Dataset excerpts

■ ■ ■ ■

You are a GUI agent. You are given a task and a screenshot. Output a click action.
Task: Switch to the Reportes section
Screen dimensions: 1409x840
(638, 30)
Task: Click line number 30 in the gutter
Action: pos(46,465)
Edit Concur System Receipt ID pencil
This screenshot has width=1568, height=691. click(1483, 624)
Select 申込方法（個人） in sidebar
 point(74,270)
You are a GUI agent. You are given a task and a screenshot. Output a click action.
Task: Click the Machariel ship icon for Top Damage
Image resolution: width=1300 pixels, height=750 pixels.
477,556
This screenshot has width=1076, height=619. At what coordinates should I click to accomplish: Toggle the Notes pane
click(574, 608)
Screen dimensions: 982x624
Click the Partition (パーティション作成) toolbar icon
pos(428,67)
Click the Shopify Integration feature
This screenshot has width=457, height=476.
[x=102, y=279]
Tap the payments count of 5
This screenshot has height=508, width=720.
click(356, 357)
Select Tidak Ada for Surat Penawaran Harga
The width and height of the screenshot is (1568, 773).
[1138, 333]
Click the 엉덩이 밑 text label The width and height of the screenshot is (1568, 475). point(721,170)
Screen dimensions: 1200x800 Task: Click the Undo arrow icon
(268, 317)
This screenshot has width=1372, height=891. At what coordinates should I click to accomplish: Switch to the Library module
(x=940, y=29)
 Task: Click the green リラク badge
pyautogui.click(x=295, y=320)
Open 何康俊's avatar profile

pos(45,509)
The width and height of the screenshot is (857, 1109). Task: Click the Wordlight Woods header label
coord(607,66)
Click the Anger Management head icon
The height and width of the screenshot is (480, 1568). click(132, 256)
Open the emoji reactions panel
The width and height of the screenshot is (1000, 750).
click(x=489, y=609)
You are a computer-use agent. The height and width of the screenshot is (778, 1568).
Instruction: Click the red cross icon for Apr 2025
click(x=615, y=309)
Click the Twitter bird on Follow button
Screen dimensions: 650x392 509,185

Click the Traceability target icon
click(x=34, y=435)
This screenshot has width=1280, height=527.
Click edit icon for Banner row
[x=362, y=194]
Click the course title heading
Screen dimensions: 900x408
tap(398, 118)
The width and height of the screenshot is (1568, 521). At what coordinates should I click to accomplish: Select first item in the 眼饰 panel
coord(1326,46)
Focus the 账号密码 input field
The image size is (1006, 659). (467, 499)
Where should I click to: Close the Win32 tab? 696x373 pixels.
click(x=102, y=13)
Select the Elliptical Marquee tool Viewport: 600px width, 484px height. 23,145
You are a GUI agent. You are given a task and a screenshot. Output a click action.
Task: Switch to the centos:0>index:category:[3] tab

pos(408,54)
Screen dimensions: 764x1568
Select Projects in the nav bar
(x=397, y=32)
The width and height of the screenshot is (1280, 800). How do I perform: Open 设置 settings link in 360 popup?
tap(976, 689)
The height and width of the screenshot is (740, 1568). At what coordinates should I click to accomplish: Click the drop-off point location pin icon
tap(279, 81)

■ ■ ■ ■

## Problem to work on
Repeat, word for word, every line from the line that contains "Select the Elliptical" to the end of the entries; include both of those lines and no others.

## Your solution
Select the Elliptical Marquee tool Viewport: 600px width, 484px height. 23,145
You are a GUI agent. You are given a task and a screenshot. Output a click action.
Task: Switch to the centos:0>index:category:[3] tab

pos(408,54)
Screen dimensions: 764x1568
Select Projects in the nav bar
(x=397, y=32)
The width and height of the screenshot is (1280, 800). How do I perform: Open 设置 settings link in 360 popup?
tap(976, 689)
The height and width of the screenshot is (740, 1568). At what coordinates should I click to accomplish: Click the drop-off point location pin icon
tap(279, 81)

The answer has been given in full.